Z wykształcenia inżynier mechanik, już pierwszą pracę (od 1942 roku) wykonywał poza głównym nurtem wyuczonego zawodu - został projektantem samolotów w SAAB-ie. Jego projekty pozostawały jednak w znacznej sprzeczności z projektami wykonywanymi przez kolegów, bo Bohlin od początku miał własne poglądy na instalacje związane z bezpieczeństwem. Ponieważ Szwedzi naprawdę potrafią docenić twórcze umysły, Bohlina przeniesiono do innego działu (notabene specjalnie dla niego rozszerzonego o kilka dziedzin), gdzie już spokojnie zajął się konstruowaniem systemów ratowania życia pilotów samolotów naddźwiękowych. W roku 1958 dał się przekonać Volvo, że jego talenty znacznie bardziej się przydadzą kierowcom samochodów. Volvo uczyniło zeń szefa działu bezpieczeństwa, który był wtedy jeszcze w powijakach, a Bohlina przekonało najbardziej do nowego pracodawcy to, że dostał wolną rękę w organizacji działu. Otrzymał niemal nieograniczone fundusze i takąż autonomię w firmie. Już w rok później odwdzięczył się, przedstawiając pierwsze na świecie 3-punktowe pasy bezpieczeństwa.

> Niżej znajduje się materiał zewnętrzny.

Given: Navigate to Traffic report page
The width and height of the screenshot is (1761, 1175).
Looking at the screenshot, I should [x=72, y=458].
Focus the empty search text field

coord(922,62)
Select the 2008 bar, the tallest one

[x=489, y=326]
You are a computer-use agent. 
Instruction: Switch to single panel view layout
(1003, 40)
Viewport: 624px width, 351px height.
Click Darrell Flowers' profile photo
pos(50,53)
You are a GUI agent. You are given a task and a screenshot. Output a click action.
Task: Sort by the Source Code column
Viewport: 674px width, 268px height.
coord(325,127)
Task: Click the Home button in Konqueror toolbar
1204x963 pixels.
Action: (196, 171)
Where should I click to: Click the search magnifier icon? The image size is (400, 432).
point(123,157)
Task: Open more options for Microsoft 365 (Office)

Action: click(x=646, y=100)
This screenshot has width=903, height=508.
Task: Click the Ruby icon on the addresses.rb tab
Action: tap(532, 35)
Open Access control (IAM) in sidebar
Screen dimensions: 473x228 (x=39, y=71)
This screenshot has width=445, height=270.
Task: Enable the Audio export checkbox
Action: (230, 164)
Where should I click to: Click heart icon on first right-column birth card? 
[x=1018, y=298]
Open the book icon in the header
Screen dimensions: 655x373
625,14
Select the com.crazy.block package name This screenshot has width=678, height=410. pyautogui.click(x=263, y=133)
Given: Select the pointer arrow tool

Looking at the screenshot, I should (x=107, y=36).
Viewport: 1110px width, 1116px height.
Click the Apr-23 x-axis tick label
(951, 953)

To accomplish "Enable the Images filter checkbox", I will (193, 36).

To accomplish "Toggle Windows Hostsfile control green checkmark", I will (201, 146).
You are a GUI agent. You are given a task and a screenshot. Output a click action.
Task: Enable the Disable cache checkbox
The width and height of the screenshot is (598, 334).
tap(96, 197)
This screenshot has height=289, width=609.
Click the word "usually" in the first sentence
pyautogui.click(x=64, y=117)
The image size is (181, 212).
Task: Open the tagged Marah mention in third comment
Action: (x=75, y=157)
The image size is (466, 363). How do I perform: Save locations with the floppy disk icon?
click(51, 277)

Jeszcze statyczne (pasy bezwładnościowe weszły do produkcji dopiero w roku 1968, też zresztą w Volvo), ale już na tyle wygodne, by kierowca mógł je zapinać jedną ręką. Pierwsze pełne statystyki z roku 1967 potwierdziły jego obliczenia: jazda nawet w statycznych pasach zmniejszała ryzyko śmierci i poważnych obrażeń w wypadkach samochodowych aż o 75 procent!
Przywiązanie do... życia
Wiem, że gdyby to nie był Nils Bohlin, z pewnością ktoś inny wymyśliłby dzieło życia tego szwedzkiego geniusza. A jednak to właśnie on przeszedł do historii jako ten, któremu życie i zdrowie zawdzięczają miliony ludzi.